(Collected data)
.....

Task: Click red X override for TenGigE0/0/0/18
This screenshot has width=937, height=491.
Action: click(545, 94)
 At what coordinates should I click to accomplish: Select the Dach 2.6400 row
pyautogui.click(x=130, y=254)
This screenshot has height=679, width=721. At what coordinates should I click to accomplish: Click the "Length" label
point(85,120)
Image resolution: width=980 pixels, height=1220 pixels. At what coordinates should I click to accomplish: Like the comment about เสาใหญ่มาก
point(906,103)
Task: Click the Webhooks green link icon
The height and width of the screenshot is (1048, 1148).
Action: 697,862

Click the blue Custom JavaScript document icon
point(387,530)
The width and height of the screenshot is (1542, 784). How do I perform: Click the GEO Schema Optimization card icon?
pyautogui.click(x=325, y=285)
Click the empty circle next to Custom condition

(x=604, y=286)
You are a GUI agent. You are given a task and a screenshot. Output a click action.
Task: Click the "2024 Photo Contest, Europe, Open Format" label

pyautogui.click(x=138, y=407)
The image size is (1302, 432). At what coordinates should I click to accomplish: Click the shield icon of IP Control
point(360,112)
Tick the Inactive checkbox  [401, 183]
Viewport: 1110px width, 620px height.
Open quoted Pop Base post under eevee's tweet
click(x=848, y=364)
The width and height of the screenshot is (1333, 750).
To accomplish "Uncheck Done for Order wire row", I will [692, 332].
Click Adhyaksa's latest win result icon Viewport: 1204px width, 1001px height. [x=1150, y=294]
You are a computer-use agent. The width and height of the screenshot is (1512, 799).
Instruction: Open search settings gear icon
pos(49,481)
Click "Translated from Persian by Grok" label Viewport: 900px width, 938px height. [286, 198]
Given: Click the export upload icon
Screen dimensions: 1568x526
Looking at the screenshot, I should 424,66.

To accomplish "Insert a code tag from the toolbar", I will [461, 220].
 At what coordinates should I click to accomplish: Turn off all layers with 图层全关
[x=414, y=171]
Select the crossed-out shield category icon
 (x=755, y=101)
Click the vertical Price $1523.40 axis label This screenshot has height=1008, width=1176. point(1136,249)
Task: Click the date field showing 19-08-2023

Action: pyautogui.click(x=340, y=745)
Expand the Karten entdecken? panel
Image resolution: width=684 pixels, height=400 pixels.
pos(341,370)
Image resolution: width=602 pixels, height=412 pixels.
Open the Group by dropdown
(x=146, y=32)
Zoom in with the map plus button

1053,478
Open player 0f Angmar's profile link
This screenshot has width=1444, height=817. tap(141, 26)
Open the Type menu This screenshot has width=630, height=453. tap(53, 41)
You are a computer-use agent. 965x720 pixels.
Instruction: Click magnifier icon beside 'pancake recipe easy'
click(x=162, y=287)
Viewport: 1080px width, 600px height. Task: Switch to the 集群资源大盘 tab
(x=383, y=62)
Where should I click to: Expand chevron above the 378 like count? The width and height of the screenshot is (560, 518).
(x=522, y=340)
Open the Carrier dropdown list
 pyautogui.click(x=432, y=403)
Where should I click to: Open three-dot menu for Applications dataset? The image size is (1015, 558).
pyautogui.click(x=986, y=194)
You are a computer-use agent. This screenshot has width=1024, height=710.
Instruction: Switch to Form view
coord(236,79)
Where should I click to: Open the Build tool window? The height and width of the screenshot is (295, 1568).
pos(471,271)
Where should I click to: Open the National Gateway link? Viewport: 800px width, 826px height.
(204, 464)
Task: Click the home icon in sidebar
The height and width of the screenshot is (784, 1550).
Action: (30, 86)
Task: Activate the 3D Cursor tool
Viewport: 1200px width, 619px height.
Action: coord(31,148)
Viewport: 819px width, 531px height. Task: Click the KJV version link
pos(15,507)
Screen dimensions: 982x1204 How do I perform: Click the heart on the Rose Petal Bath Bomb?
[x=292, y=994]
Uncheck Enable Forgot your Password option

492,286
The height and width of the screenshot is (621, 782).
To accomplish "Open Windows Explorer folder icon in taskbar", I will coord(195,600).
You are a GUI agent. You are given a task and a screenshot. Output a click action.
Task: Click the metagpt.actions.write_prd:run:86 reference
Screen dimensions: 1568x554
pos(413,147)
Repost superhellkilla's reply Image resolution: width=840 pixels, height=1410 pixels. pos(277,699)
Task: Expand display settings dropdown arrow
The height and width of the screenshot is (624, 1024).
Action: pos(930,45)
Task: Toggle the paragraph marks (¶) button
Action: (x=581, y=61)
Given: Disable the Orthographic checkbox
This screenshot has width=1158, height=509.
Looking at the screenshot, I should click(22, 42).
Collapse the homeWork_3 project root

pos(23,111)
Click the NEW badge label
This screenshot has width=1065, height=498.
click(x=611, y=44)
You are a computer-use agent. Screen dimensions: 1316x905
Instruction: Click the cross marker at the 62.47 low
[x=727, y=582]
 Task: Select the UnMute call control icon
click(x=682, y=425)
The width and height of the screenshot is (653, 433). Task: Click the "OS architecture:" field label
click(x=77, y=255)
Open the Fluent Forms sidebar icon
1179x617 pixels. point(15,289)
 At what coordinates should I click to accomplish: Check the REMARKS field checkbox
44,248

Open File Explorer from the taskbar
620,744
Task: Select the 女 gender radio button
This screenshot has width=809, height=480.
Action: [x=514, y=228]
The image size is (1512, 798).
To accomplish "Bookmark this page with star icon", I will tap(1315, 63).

.....

Scan the data above and report each line in which "computer" is present.

You are a computer-use agent. The width and height of the screenshot is (1512, 799).
You are a computer-use agent. 965x720 pixels.
You are a computer-use agent. This screenshot has width=1024, height=710.
You are a computer-use agent. Screen dimensions: 1316x905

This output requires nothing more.